ECLA professor Tracy Colony spoke about the emergence of monastic orders in the Middle Ages before entering the monastery, so that we could maintain silence and view the frescoes at our own pace once inside. The Franciscans emerged as a mendicant order between 1210 and 1215 during the pontificate of Innocent III. At this time the Roman Catholic Church was accumulating substantial wealth, necessitating an ideological accommodation. Along with the Dominicans, an order established a few years previously, the Franciscans embraced the ideas of poverty and of giving up material possessions in order to be closer to Christ’s own way of living.

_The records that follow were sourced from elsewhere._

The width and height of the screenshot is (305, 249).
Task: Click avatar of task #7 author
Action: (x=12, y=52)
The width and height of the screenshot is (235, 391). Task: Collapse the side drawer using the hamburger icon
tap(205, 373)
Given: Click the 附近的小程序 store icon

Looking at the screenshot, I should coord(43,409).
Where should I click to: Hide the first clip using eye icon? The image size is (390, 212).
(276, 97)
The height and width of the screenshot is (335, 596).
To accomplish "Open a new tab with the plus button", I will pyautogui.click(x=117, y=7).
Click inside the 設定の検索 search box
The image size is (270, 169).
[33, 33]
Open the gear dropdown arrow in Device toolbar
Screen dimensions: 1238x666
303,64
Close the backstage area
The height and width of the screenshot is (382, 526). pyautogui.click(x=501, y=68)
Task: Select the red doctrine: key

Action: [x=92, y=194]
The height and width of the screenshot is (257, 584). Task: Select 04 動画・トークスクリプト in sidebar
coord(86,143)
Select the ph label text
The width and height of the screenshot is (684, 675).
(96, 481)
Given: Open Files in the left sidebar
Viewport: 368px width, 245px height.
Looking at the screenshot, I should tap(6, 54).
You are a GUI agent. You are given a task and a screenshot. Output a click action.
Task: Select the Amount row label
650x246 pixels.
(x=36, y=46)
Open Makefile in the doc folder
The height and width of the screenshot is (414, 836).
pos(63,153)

From outside, the monastery seems imposing but peaceful, and something about its setting makes people walk slowly up the hill to its entrance. The building of the monastery was begun after the canonization of Francis of Assisi in 1228 and completed almost twenty years later. The monastery is divided into an upper and a lower church, the lower church containing the saint’s relics and tomb, exposed for veneration. The tomb generated different reactions among students, some considering it rather ostentatious for a saint who all his life preached poverty and abstention and who, on those principles, founded a monastic order. However, we also considered the difficulty of preserving the memory of a saint with proper dignity. Inside the church we studied Giotto’s frescoes depicting the life of Saint Francis, occasionally whispering our thoughts and impressions. Beside the Giotto frescoes, there are wall paintings of Old and New Testament scenes by Cimabue, Pietro Cavallini and others.

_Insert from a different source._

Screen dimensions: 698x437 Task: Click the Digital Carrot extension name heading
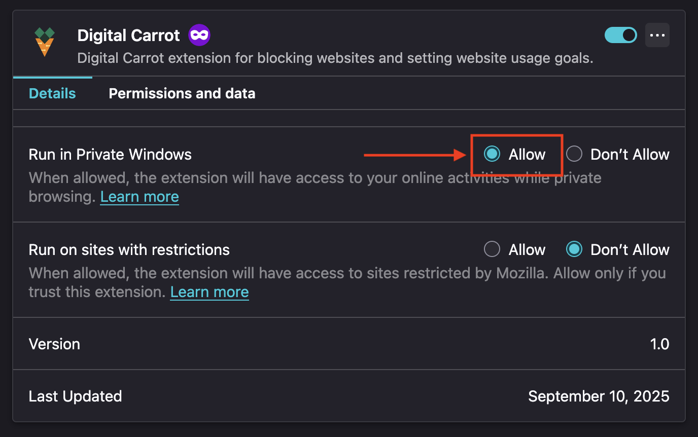(128, 35)
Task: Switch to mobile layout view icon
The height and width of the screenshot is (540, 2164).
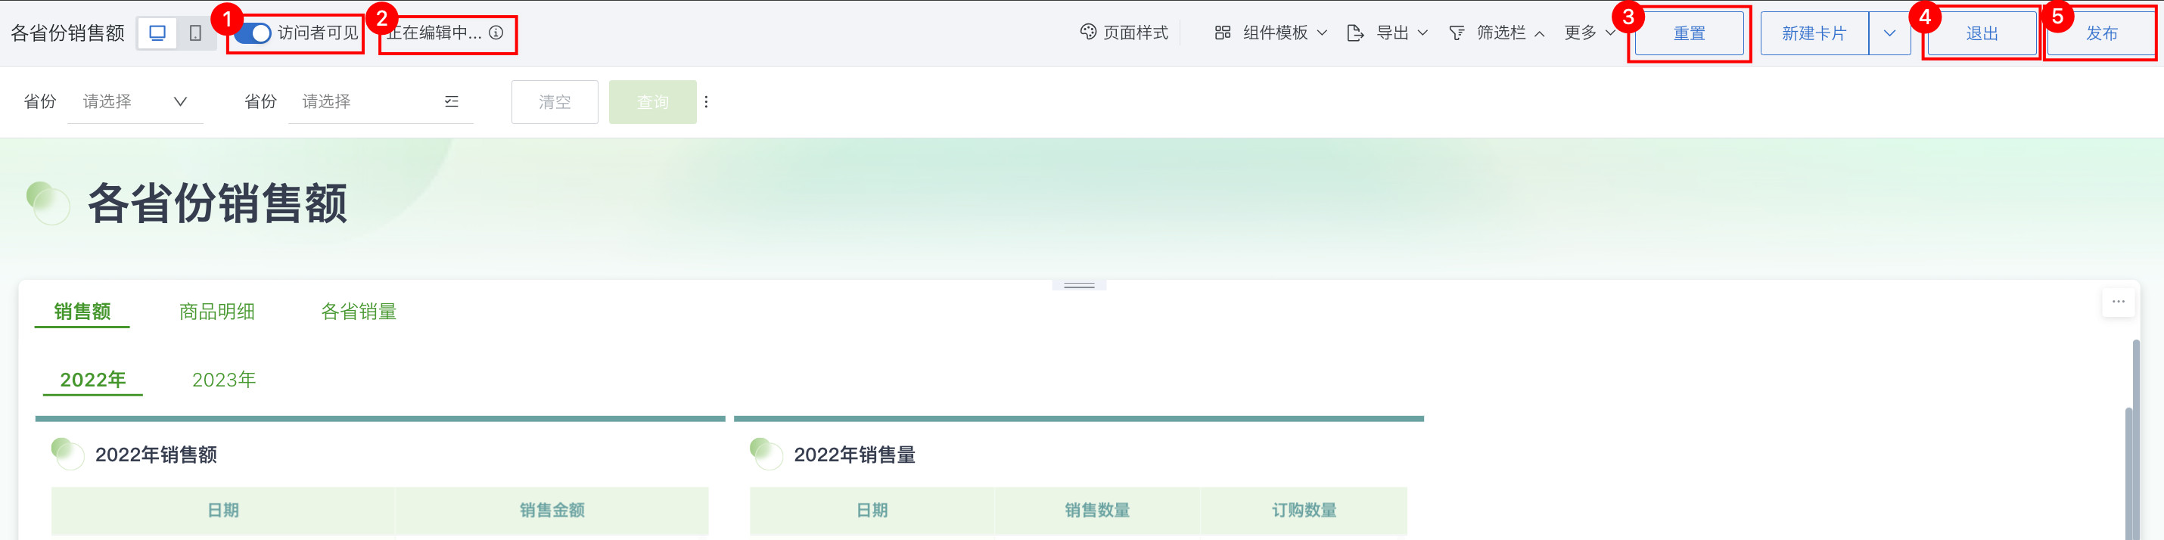Action: tap(196, 33)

The following day in Florence retained something of the peaceful mood of the trip to Assisi. San Marco is a Dominican monastery, in which the monks’ small cells are each adorned with a fresco by Fra Angelico. A monk in Fiesole, Fra Angelico moved to the newly built monastery of San Marco as early as 1436 and commenced work on the frescoes at Cosimo de Medici’s request. Intended as devotional aids depicting scenes from the life of Christ and painted in a modest palette, the San Marco frescoes inspire a feeling of humility and piety.
Viewing the Annunciation scene at San Marco, situated on the wall that confronts the visitor on entering the monastery, one senses the delicacy of Angelico’s painting, the gentleness of shapes, heavier and stiffer in other depictions (for example, Giotto’s Annunciation painting in the Arena Chapel at Padua), the simplicity of the interior and the care and detail in the surrounding nature within the fresco. Walking through the hallways of the San Marco monastery, and entering the small cells there, also gave us a keen understanding of the nature of the Dominican belief in the need for poverty and seclusion. With only a small window overlooking interior garden of the monastery, the monks would dedicate their time to prayer before the frescoes of Fra Angelico.

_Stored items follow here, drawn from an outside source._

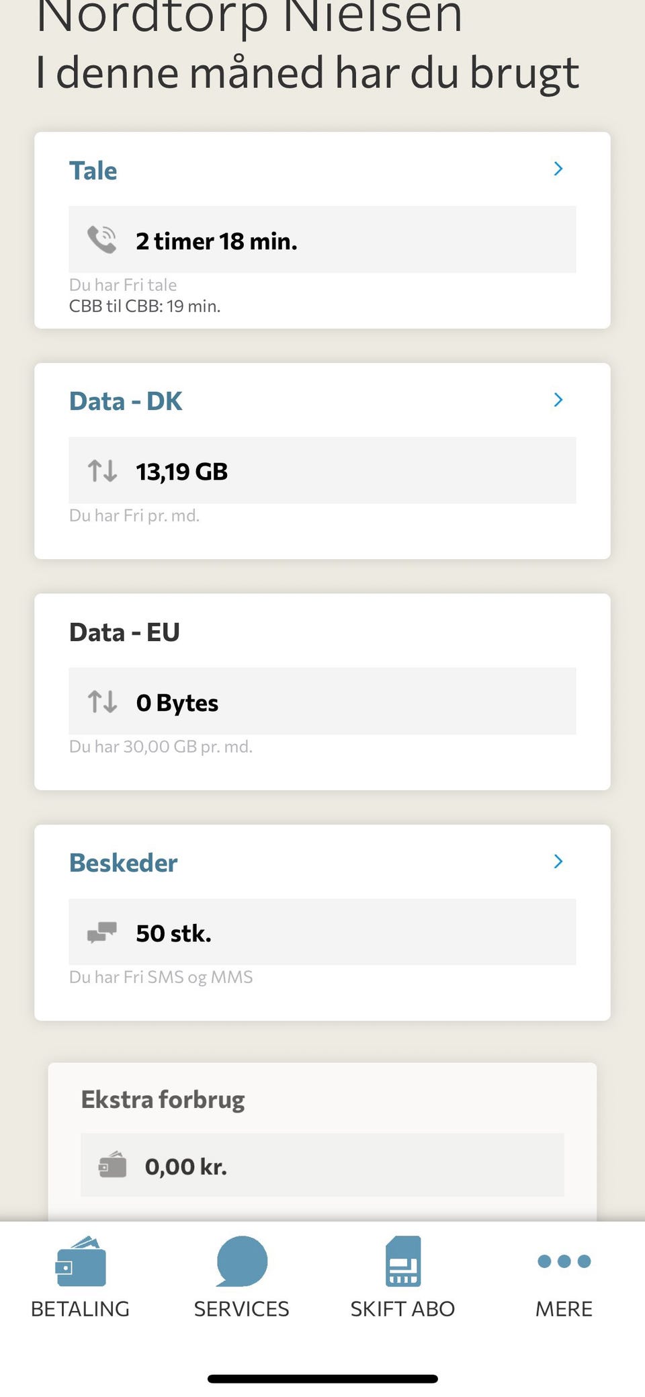Open the Tale heading link
This screenshot has width=645, height=1397.
pos(93,171)
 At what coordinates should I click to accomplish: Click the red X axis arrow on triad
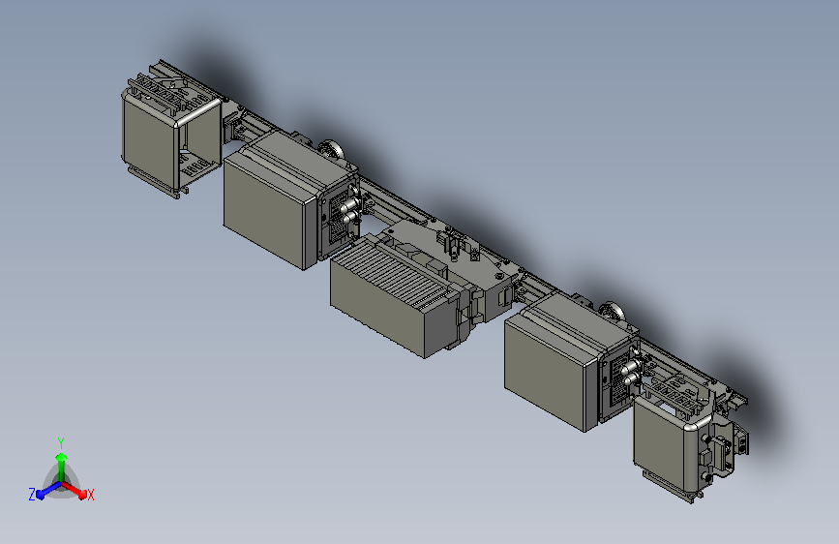[x=75, y=490]
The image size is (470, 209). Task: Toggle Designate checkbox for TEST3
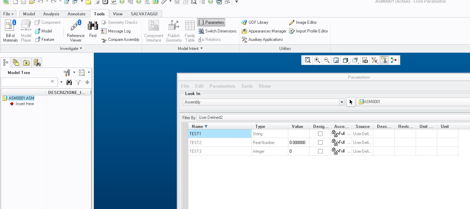320,151
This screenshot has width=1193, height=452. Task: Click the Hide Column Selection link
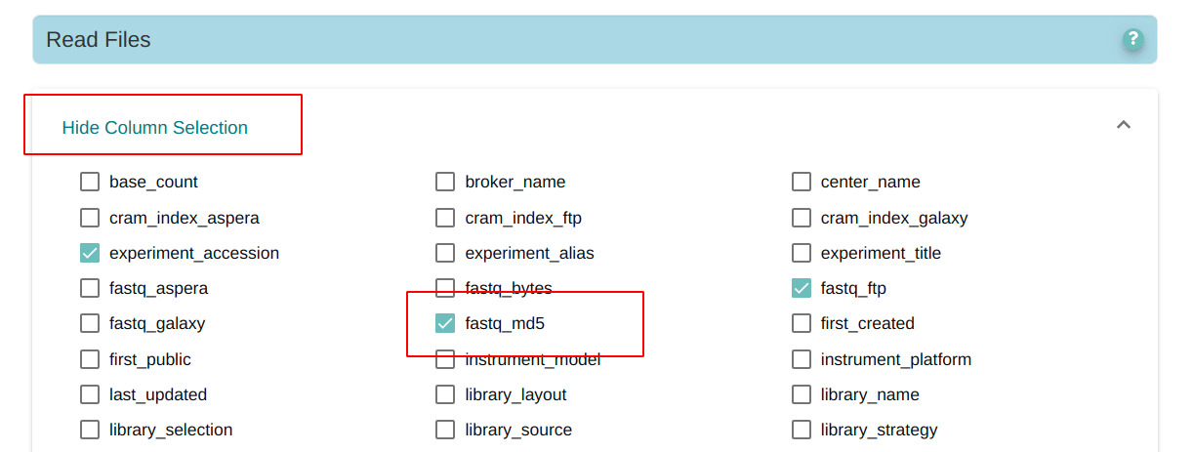154,128
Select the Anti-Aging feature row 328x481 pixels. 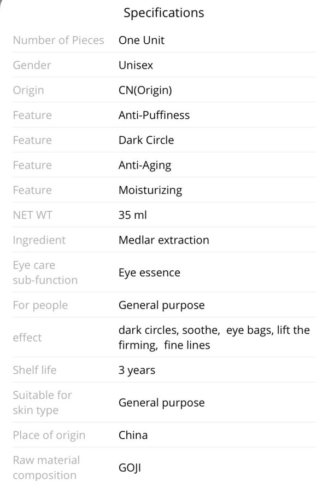click(163, 165)
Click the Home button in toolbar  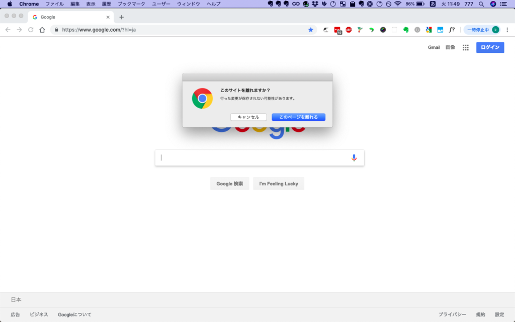42,30
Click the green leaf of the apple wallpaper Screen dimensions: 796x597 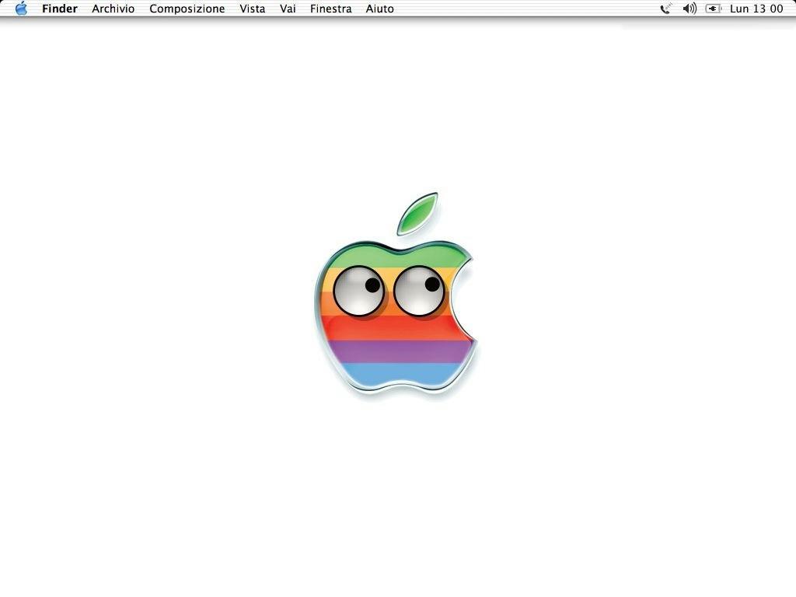[418, 212]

In these days spent in Assisi and in Florence we experienced two monastic orders in different ways and in different moments. As well as seeing the Giotto and Fra Angelico frescoes in each of the two monasteries, we came across the Franciscan monks walking the narrow streets of Assisi; and, although with a different eye, we also got a feeling of the Dominicans’ day-to-day life, entering their cells in San Marco and seeing, perhaps, just a little, as they saw.